Readers new to R can learn about the *data.frame()* function by typing *?data.frame* in the R console window.

The first argument in the *gvisScatterChart()* function is our data frame. We can have more than one column in our data frame but the x-axis will be assigned to the first column. The *googleVis* package comes with some very useful options that allow us to add labels to *x* and *y* axes, and add title and opacity to our scatter plot. We will discuss these in detail at a later point in this article. The options are added to a plot using the *option()* function.

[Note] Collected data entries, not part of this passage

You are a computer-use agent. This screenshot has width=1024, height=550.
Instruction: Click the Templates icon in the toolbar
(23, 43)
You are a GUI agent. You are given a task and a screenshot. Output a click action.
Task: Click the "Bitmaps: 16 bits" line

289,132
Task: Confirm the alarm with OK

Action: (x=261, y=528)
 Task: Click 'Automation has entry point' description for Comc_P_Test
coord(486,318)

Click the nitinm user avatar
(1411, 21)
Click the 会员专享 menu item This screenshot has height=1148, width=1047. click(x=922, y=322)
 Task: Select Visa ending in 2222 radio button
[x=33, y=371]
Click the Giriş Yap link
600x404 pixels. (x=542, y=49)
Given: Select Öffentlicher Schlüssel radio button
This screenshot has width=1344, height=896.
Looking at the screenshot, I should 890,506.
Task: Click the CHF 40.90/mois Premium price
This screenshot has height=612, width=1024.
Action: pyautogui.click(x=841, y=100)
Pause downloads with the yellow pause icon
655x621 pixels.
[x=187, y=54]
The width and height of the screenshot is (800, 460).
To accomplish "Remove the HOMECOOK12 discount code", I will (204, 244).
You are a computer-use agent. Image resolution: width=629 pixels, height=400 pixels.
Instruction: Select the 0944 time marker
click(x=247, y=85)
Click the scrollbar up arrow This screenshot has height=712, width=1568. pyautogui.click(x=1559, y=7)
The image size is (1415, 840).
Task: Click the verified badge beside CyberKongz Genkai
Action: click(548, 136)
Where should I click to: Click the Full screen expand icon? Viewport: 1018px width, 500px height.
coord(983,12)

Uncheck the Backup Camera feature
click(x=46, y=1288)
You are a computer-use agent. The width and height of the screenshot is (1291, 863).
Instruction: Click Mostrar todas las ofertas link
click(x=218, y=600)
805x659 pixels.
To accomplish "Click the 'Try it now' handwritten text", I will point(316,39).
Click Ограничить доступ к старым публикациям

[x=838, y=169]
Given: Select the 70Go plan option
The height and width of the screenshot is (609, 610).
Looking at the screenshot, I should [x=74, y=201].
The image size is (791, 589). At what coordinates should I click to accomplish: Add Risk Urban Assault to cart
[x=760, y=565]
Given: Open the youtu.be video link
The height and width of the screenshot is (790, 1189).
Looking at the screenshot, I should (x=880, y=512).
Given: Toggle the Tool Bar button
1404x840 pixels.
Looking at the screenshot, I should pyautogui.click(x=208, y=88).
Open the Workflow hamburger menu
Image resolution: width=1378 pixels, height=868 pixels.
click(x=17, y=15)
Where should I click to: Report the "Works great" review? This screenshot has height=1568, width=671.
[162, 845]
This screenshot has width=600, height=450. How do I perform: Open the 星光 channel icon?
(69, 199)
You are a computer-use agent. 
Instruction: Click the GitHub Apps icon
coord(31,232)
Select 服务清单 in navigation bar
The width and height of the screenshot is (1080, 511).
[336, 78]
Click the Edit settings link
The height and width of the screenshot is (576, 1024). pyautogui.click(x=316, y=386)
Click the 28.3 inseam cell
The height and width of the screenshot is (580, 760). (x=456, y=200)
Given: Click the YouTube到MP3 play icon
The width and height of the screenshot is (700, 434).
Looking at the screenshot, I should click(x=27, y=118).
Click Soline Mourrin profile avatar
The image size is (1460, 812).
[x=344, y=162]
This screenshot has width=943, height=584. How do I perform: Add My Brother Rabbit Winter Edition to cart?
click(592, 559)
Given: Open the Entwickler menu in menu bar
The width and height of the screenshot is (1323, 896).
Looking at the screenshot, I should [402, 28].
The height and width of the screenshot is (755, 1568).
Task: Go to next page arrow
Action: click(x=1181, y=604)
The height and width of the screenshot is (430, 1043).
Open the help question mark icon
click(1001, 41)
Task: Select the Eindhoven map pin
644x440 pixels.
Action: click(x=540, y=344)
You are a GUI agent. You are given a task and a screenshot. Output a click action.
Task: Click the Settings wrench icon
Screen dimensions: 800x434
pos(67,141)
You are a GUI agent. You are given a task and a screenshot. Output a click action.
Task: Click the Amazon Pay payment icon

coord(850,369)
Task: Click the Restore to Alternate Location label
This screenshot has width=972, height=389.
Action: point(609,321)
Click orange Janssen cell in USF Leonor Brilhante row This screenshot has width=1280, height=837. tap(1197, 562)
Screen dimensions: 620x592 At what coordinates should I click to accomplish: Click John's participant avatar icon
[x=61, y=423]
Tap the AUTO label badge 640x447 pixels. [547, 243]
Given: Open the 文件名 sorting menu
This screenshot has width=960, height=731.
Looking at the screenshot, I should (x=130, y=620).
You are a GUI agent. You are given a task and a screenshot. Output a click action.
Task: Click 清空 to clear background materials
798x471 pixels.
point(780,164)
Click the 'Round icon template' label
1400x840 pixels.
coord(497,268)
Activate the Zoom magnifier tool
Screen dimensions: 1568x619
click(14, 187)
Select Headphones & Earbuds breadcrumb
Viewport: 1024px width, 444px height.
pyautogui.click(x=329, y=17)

The *trendlines* argument adds a linear trend line to our scatter plot. Note the use of *0* in the *trendline* argument that corresponds to the series. The *visibleInLegend* and *showR2* arguments add the estimates and coefficient of determination to the plots legend section.

## There's more…

In this section, we will learn to plot multiple y-axis values on the same scatter plot. This is shown in the following screenshot. Note that we have processed the data and stored it as a new CSV file.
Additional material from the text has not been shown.